Christchurch quake death toll to exceed 200

GRIEVING New Zealanders mourned Christchurch earthquake victims yesterday as police said the disaster’s final death toll was set to exceed 200.

Christchurch quake death toll to exceed 200

The number of confirmed fatalities from last Tuesday’s 6.3-magnitude quake reached 147, but police fear more than 50 still listed as “unaccounted for” lie dead in the rubble of New Zealand’s second largest city.

Asked if he expected a final toll of 200, district commander Dave Cliff relied: “Yes, and probably a little higher than that ultimately.”

Previously police had said that more than 200 people were missing, but clarified that that figure had included the fatalities confirmed so far.

Cliff said search and rescue teams continued the grim task of scouring the wreckage in the stricken city, where no one has been found alive since a woman was pulled from a collapsed office building on Wednesday afternoon.

Office blocks folded like packs of cards in the violent tremor, which toppled entire shop frontages, tore up roads and opened huge fissures in the ground, leaving one third of the downtown area facing demolition.

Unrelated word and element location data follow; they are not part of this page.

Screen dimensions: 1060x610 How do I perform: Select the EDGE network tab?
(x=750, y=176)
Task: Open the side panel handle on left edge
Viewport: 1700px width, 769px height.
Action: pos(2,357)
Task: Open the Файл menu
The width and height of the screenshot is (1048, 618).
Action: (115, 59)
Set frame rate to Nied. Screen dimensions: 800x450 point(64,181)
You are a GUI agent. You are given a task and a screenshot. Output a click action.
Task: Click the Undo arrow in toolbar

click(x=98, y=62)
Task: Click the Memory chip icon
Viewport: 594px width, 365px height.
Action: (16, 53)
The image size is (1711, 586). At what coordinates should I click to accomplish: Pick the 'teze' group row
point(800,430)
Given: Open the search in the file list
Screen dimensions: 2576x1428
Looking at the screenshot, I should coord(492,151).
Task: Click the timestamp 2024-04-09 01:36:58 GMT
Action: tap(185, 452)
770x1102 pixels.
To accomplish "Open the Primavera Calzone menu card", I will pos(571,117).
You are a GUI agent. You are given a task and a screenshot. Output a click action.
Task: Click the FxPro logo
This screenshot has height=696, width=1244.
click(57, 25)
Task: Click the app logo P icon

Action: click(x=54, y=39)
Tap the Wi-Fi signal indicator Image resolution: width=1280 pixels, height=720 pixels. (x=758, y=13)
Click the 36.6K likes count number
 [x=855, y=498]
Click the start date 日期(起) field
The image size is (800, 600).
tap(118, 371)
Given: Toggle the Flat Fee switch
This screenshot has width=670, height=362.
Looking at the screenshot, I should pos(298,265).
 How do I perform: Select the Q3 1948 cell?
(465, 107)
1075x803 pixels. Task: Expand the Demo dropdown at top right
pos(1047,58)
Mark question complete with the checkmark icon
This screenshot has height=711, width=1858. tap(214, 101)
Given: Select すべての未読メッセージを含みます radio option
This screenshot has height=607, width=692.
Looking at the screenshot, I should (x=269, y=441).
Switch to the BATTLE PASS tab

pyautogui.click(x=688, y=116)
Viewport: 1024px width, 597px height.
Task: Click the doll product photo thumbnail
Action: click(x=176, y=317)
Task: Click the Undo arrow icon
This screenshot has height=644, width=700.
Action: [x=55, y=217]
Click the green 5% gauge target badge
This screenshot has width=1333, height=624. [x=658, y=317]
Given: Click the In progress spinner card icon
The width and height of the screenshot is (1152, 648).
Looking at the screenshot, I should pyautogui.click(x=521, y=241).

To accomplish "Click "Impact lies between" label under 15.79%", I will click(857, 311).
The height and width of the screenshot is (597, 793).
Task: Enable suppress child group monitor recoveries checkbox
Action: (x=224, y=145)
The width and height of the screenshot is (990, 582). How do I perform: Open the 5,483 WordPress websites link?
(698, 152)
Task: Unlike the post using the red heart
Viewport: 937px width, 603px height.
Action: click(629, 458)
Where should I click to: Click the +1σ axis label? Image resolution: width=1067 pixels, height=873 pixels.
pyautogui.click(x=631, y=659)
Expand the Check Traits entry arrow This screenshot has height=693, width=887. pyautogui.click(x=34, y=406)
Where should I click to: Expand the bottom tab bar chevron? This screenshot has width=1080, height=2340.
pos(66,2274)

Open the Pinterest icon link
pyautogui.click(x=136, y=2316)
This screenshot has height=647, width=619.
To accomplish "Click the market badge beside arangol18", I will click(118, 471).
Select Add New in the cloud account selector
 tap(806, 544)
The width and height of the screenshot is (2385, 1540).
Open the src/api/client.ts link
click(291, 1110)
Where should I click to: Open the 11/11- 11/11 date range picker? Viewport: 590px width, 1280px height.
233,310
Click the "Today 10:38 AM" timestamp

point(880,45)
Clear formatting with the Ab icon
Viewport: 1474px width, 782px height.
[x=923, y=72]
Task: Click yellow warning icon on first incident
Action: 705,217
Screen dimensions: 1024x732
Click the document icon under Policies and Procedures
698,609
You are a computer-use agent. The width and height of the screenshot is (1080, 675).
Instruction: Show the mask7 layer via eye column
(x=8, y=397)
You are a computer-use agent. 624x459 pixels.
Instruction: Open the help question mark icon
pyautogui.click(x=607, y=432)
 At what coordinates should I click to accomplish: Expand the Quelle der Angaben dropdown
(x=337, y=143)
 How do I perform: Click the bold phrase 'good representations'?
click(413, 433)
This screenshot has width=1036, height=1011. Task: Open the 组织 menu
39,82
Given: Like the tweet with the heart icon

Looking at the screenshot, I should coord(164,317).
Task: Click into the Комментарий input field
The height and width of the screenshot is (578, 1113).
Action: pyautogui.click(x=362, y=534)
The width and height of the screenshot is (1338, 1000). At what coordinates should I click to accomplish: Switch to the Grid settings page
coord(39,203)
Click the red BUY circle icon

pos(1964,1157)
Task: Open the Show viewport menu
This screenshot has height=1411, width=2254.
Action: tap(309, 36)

Police said they still held out hope of a miracle survival in the disaster zone but, with many ruins teetering on the brink of collapse, even the task of recovering bodies had become a frustrating and perilous exercise.

“I know that they (rescuers) can see bodies that they’re trying to get out, it’s tragic,” police superintendent Russell Gibson told Radio New Zealand.

Many of the dead are believed to be in the Canterbury Television (CTV) building, which was engulfed by flames after tumbling down.

It housed an English language school attended by scores of mainly Asian students, prompting New Zealand to assure Japan and China it would investigate why stringent building standards failed to prevent the catastrophic collapse.

“Those questions will be asked and asked vigorously, I’m sure,” Tertiary Education Minister Stephen Joyce told reporters after meeting Japan and China’s ambassadors.

Students from the Philippines, Thailand and South Korea are also among those feared dead at the CTV site.

Cliff said some charred remains recovered from the building may never be identified, even with DNA technology.

“Where there is intense fire, like there was at the CTV site, it presents real difficulties... we need to brace ourselves that that possibility does exist,” he said.

Around the city, which has suffered two major earthquakes in six months, shell-shocked residents gathered at services to remember the dead.

Many were held outdoors because the quake destroyed a large number of churches.